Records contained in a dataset
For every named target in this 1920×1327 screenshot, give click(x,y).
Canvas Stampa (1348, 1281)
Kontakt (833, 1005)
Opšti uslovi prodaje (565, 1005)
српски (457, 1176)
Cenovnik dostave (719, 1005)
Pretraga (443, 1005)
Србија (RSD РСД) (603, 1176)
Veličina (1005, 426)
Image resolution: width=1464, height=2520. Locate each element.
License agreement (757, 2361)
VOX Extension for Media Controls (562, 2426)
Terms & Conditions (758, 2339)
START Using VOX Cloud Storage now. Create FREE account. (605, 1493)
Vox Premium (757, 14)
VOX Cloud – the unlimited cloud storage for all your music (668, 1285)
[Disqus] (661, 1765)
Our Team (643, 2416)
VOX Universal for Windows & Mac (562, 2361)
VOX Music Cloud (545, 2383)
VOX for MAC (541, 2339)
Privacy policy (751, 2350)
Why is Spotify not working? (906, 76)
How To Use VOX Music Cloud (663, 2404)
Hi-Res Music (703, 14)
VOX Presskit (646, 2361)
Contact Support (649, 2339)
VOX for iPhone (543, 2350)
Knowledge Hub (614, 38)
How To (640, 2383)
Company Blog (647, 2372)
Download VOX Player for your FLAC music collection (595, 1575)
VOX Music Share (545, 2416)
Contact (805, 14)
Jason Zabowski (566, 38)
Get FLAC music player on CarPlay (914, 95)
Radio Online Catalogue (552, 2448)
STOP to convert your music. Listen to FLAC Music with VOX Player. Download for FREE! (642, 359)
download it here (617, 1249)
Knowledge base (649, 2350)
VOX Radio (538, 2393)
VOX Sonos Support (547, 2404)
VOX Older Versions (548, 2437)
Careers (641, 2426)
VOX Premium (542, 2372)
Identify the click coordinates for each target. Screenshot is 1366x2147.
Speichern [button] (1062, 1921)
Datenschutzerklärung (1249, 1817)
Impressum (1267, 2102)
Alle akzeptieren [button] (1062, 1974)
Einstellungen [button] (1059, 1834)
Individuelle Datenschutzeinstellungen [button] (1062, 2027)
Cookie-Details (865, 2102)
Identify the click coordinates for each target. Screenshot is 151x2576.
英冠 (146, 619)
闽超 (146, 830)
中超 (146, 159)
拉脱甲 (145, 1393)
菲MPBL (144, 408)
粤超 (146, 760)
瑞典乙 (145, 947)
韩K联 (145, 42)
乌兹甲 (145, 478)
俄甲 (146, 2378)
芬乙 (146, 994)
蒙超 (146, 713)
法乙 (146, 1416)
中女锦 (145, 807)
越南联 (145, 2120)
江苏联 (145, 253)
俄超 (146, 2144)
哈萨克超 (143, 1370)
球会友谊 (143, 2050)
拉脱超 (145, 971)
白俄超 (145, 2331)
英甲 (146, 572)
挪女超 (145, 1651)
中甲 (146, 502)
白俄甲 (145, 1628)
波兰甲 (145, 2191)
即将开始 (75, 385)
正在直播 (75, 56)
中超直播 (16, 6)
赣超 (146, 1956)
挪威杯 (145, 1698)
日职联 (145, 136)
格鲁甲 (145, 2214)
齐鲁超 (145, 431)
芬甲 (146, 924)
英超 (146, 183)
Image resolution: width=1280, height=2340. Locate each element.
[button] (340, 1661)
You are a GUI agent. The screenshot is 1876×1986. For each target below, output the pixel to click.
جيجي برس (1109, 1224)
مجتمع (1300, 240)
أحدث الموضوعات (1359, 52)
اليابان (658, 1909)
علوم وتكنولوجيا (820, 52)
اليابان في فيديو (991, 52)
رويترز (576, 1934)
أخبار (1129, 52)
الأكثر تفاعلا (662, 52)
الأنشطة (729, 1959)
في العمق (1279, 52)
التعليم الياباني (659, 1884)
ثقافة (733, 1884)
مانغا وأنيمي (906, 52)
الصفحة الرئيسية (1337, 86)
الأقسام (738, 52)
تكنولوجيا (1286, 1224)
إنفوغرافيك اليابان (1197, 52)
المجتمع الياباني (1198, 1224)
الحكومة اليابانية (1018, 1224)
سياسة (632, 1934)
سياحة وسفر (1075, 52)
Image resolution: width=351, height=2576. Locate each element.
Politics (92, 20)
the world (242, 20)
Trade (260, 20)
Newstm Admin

▶ **WHAT YOU ARE ASKED TO DO**
In the entries above, find the line holding "Cenovnik dostave (719, 1005)" and the line holding "Why is Spotify not working? (906, 76)"; print both of them and every line between, exactly, and nothing else.

▶ **YOUR SOLUTION**
Cenovnik dostave (719, 1005)
Pretraga (443, 1005)
Србија (RSD РСД) (603, 1176)
Veličina (1005, 426)
Image resolution: width=1464, height=2520. Locate each element.
License agreement (757, 2361)
VOX Extension for Media Controls (562, 2426)
Terms & Conditions (758, 2339)
START Using VOX Cloud Storage now. Create FREE account. (605, 1493)
Vox Premium (757, 14)
VOX Cloud – the unlimited cloud storage for all your music (668, 1285)
[Disqus] (661, 1765)
Our Team (643, 2416)
VOX Universal for Windows & Mac (562, 2361)
VOX Music Cloud (545, 2383)
VOX for MAC (541, 2339)
Privacy policy (751, 2350)
Why is Spotify not working? (906, 76)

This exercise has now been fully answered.